Diese Trostgründe wollten bei dem armen Burschen aber gar nicht verfangen. Es war ihm mehr zum Weinen als zum Lachen, als er seine Reise nach der Heimat antrat, denn dahin stand sein ganzes Sinnen und Streben.

Nach unendlichen Mühen, nach Wochen und Tagen, nach den größten Entbehrungen, abgemagert, abgerissen und schwach, erblickte er endlich die Koppen des heimatlichen Riesengebirges. Dahinauf kroch er schneckenlangsam, denn alle Augenblicke musste der einst so kräftige Jüngling sich ausruhen. Rübezahl hatte ihn schon lange beobachtet, und das Unglück des jungen Menschen ging ihm zu Herzen. Wie zufällig schlenderte er, wie ein älterer Offizier anzusehen, daher, tat, als ob er den armen Heinrich ganz zufällig bemerke, bandelte mit ihm an und klopfte ihm leutselig auf die Schulter.

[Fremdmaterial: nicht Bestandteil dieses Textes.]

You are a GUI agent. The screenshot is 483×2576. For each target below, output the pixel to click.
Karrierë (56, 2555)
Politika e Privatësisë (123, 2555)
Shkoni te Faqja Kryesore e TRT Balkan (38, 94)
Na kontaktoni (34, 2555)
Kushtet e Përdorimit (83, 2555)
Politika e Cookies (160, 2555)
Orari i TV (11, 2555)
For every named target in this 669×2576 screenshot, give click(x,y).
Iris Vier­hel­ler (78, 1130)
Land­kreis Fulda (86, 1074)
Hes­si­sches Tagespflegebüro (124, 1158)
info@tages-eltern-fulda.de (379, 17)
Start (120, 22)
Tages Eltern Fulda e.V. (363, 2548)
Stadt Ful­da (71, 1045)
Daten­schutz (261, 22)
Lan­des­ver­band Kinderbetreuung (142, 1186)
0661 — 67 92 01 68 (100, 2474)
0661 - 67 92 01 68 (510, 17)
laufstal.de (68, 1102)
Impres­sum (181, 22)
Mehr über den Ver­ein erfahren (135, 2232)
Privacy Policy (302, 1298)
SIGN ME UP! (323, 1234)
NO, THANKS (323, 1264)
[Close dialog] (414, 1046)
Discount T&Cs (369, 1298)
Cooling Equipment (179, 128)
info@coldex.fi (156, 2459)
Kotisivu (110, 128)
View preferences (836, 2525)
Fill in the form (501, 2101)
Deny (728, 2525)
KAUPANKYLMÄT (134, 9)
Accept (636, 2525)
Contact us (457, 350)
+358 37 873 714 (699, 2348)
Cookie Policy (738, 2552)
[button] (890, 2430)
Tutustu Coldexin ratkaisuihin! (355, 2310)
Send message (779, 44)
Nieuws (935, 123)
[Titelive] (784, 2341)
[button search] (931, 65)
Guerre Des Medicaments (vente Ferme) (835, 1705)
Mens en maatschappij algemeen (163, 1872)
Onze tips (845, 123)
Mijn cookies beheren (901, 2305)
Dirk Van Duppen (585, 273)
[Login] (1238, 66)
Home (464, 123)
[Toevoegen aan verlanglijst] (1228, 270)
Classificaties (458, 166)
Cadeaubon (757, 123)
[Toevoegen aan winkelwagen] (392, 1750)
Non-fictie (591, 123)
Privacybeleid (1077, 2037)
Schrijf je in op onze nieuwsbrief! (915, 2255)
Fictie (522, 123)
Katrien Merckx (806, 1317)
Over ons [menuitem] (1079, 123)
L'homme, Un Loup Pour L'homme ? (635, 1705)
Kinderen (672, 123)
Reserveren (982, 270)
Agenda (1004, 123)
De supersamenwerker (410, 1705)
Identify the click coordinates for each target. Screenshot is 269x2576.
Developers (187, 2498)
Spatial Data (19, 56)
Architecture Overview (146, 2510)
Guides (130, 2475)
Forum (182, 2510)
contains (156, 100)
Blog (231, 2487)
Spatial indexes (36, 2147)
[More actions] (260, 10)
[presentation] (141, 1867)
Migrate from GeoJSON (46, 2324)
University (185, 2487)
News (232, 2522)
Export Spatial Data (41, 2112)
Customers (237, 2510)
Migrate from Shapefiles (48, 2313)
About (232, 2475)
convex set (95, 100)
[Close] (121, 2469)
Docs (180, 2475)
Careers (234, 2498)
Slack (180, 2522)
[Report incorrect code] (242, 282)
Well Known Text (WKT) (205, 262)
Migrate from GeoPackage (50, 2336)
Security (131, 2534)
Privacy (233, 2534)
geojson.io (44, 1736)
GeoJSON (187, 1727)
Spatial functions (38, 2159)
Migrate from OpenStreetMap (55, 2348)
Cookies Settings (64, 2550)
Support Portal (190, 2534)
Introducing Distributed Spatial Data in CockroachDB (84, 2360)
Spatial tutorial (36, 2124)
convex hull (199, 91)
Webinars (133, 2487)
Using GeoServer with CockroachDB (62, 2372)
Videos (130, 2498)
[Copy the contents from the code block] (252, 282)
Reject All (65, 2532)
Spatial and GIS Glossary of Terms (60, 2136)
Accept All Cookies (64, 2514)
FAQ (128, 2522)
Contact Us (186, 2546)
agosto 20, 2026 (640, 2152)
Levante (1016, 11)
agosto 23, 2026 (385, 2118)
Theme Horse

»Schönes Leben, junger Freund, so in der freien Natur zu sein und sich durch die Welt zu schmarotzen.«

»Ach, lieber Herr«, erwiderte der arme Heinrich, »mir liegt an dem Müßiggang gar nichts. Es ist mein größtes Unglück gewesen, dass sie mich von der Arbeit weg unter die Soldaten gesteckt haben. Was soll ich armer Krüppel nun in der Wirtschaft anfangen? Meine arme Mutter wird sich zu Tode grämen, wenn sie mich erblickt.«

»Es gewöhnt sich einer an alles«, sagte Rübezahl. »Ich finde übrigens, dass du einen schönen Krückstock hast. Lass sehen! Schönes Holz! Möchtest du ihn mir nicht schenken?«

»Ach, lieber Herr, den kann ich nicht entbehren.«

»Dann schenke mir deinen Stelzfuß!« Kaum war das gesprochen, so riss ihm Rübezahl das hölzerne Bein ab.

»Was macht Ihr, Herr?«, rief Heinrich erschrocken, »wie soll ich nun gehen?«

»Ei, du musst gehen, Bursche! Laufen musst du!« Und ohne Umstände hob er den Krüppel hoch und zog ihn mit sich. Das ging anfangs langsam, nachher aber wie der Wind, bis Heinrich vor dem Haus der Mutter war.

Da warf ihm Rübezahl den Stelzfuß nach und sagte: »Jetzt kannst du auch allein fertig werden.«

Das traf buchstäblich zu, denn als der Bursche sich recht besah, hatte er statt des jämmerlichen Stumpfes wieder ein gesundes Bein, der Stelzfuß aber hatte sich in Rübezahls Hand in Gold verwandelt. Er fand auch seine Mutter wieder, gesund und wohl, und der Freude und des Glückes war nun kein Ende.